China's peacekeeping mission in Pyongyang and Washington's confrontation

China's peacekeeping mission in Pyongyang and Washington's confrontation

North Korea’s foreign minister arrived in China on Thursday for the start of a hastily-arranged three-day official visit, as all sides gear up for a new round of leaders’ summits aimed at solving the nuclear crisis on the Korean peninsula. As The Independent writes in an article "North Korea’s top diplomat arrives in China as countries seek breakthrough in nuclear crisis", Ri Yong Ho’s trip was only announced on Tuesday, a few days after the Chinese president Xi Jinping held one-on-one talks with Donald Trump at the G20 summit in Argentina.

The timing of Mr Ri’s visit has led to speculation that North Korea’s top diplomat will be briefed on Mr Xi and Mr Trump’s discussions. The US president said after the meeting that Mr Xi would work with him “100 per cent” on North Korea. And while officials declined to comment in detail on the purpose of Mr Ri’s stay in Beijing, it is also expected to include the subject of a summit between Mr Xi and North Korea’s Kim Jong-un in Pyongyang.

If confirmed, it would be the first visit of a Chinese president to North Korea in more than 13 years. Although Beijing is Pyongyang’s single most important ally and a lifeline for most imports and international travel, China has also taken part in international sanctions aimed to pressure North Korea into abandoning its nuclear and missile programmes.

Mr Ri will meet with his Chinese counterpart, Wang Yi, on Friday, according to Chinese foreign ministry spokesperson Geng Shuang. Mr Geng told a daily news briefing that the pair would have a “deep exchange of views” on their own countries’ relations, the Korean situation and other issues of mutual concern, without giving any further details.

Visits by Mr Ri have previously been linked to major leaders’ summits. In April, a similar round of talks in Beijing between Mr Ri and Mr Wang was used to iron out the details following an unexpected trip to the Chinese capital by Kim Jong-un himself. Those talks paved the way for later summits between North Korea and the US, and North Korea and South Korea, as China sought to ensure it wasn’t left out of the process of bringing North Korea into the international fold.

A visit by Mr Xi to North Korea would certainly be a major development in that process. The last Chinese president to visit North Korea was Xi's predecessor Hu Jintao, who met with Kim Jong-un’s father Kim Jong-il in 2005. South Korean official said last month that its president Moon Jae-in and Mr Xi discussed the prospect of the latter going to Pyongyang, during a bilateral meeting on the sidelines of the Apec summit in Papua New Guinea.

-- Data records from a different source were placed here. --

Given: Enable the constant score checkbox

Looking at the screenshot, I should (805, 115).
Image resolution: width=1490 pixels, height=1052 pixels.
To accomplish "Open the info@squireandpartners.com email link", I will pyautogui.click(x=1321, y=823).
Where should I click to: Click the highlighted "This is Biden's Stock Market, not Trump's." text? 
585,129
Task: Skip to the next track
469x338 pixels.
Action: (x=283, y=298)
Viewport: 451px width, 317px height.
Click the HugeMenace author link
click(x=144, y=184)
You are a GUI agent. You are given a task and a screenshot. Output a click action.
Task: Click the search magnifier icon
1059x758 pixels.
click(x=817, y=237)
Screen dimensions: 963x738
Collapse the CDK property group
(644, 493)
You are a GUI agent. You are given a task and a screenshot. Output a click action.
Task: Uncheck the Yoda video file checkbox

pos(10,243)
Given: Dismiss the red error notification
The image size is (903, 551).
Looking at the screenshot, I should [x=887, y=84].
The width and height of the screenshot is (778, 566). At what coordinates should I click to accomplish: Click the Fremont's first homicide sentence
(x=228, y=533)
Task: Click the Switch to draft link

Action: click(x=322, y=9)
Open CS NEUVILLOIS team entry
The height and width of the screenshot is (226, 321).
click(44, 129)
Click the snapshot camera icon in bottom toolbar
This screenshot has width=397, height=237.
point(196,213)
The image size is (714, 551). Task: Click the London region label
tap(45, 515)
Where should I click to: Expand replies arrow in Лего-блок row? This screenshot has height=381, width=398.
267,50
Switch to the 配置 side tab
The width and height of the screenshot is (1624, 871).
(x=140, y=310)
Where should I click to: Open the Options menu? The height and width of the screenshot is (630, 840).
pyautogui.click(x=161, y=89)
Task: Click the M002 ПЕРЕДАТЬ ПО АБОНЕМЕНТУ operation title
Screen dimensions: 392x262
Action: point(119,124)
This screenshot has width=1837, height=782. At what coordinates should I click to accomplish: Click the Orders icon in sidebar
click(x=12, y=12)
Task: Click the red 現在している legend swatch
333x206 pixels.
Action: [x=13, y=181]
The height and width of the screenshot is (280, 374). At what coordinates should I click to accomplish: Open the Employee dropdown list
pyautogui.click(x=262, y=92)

Mr Moon said Mr Xi told him he would “make time” to visit North Korea next year, while continuing to play a constructive role in peace efforts. Professor Steve Tsang, director of SOAS’s China Institute in London, said a visit by Mr Xi to Pyongyang was possible, but only if he feels enough progress can be made to then buy some goodwill from Washington.

Denuclearisation is not China’s top priority when it comes to North Korea, Professor Tsang told The Independent, but if Mr Xi can “claim credit” for the easing of tensions then he will take the opportunity to do so. “Xi has not been keen to visit North Korea and has not yet done so,” he said. “A visit could be useful to Xi if he [can] use North Korea as a card to play in getting Trump to sustain the easing of the trade war with China.”

Meanwhile, Mr Trump has said he expects his next meeting with Mr Kim to take place in January or February.  He will hope to rekindle the optimism generated by their summit in Singapore in June, when the two countries agreed to work together but made little in the way of concrete pledges.

They have since reached a complete stalemate, with the US demand North Korea produce a full inventory of its nuclear weapons and take other denuclearisation steps before winning significant outside rewards.  North Korea, however, says it first wants sanctions relief, an official declaration of the end of the 1950-53 Korean War and other reciprocal military measures before it will move any further towards dismantling either its nuclear or missile bases.